В километре от лагеря протекала чистая горная речушка, называвшаяся Симонов ручей, в ней с мостков Катя и стирала белье. Там же, на берегу, была очень красивая березовая роща, а рядом молоденький ельничек, в августе, после дождя, если успеть сюда первым, за полчаса можно было набрать пару корзинок отличных боровиков. В наследство от матери Кате достались три старые, чуть ли не византийского письма иконки: Девы Марии, Ильи-пророка и Николая-угодника. Катя очень ими дорожила, везде возила с собой и, если получалось, каждый вечер перед ними молилась. После ее ареста в ленинградской квартире, где она жила вместе с Костиком, был обыск, и образа пропали.
Об этой потере Катя много сокрушалась, и уже здесь, на Алтае, ее приятельница, жена священника, подарила ей три других образка, тоже Девы Марии, Ильи-пророка и Николая-угодника, правда, совсем простенькие, бумажные. И вот, прежде чем идти относить чистое белье, Катя на одну из елочек, словно украшая ее к Рождеству, вешала свои иконки и, встав на колени, начинала молиться. Очевидно, по примеру Феогноста, с тех пор как узнала, что родственница смертельно больна и жить ей осталось месяцы, Катя молилась вслух, но отдавала ли она себе в этом отчет – неизвестно. К святым покровителям она обращалась довольно громко, и скоро и в деревне, и в поселке вольнонаемных, и даже в лагере о ее молитвах сделалось хорошо известно. На зоне о них немало судачили.

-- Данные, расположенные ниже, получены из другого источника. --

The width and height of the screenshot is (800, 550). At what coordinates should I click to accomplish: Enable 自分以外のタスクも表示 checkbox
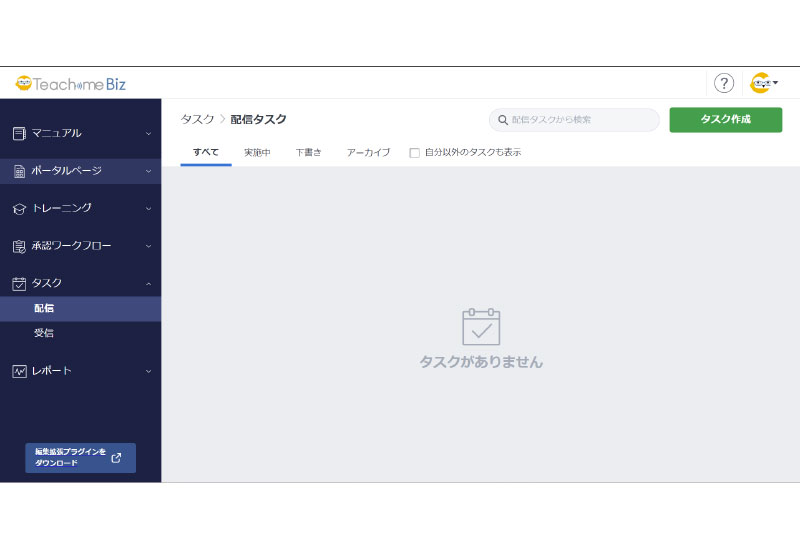pyautogui.click(x=415, y=153)
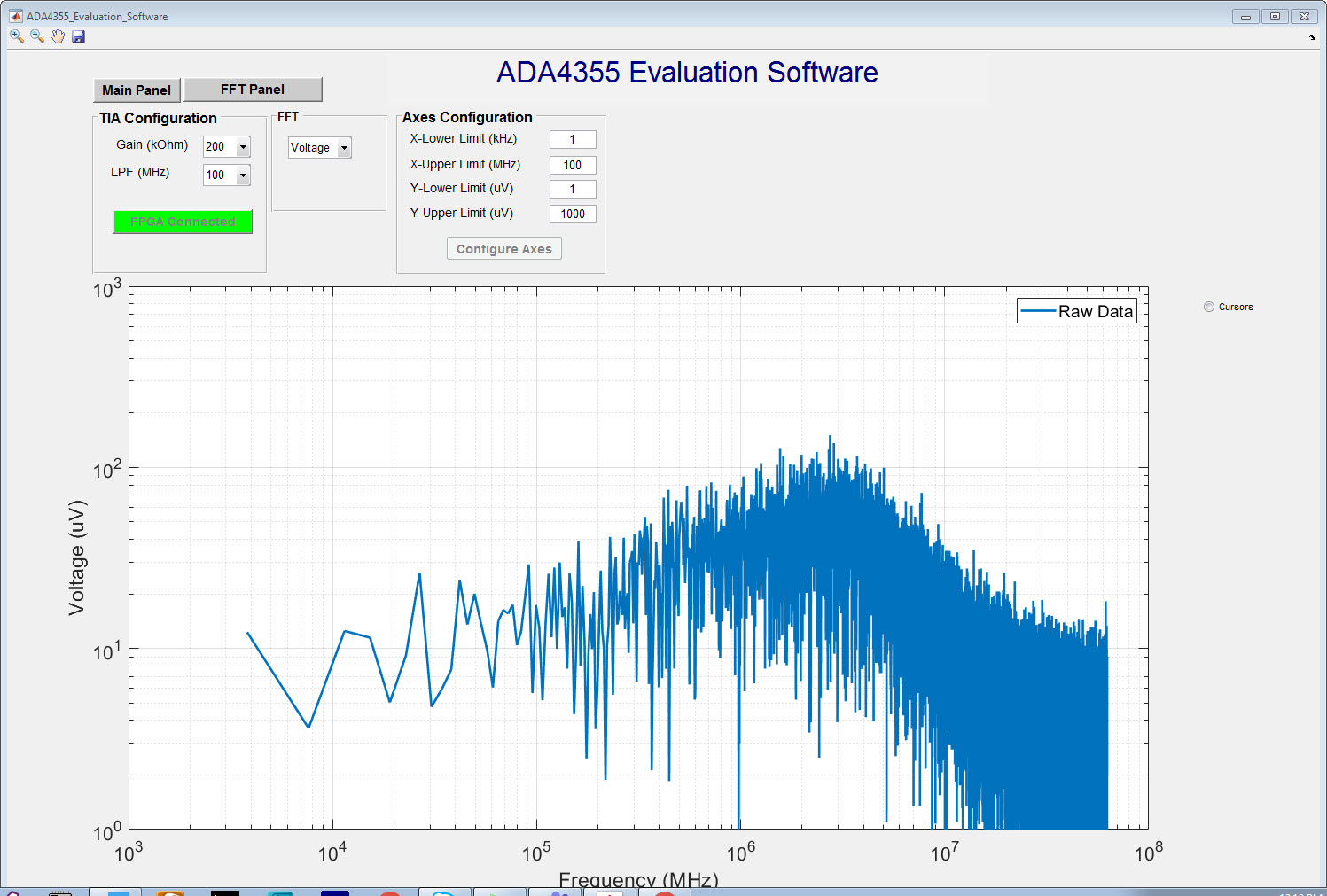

У Кати давно было ощущение, что просить Бога больше ни о чем не надо, Он обо всем знает, если же не помогает ни ей, ни другим, значит, на то есть причина. Обращаться надо не к Нему. Так что Богу Катя молилась редко, предпочитала Деву Марию. Она говорила ей: «Матерь Божья, у меня приговор десять лет лагерей, а в Ленинграде ребеночек, Костик, разве он без меня столько выживет? Десять лет – это чересчур много, я не согласна. Матерь Божья, Дева Мария, миленькая, сколько я тебя целовала, сколько акафистов прочла и свечек поставила: что тебе стоит, возьми себе два с половиной года, и мне меньше будет». То же самое она день за днем повторяла Святому Угодничку Божьему Николаю и пророку Илье.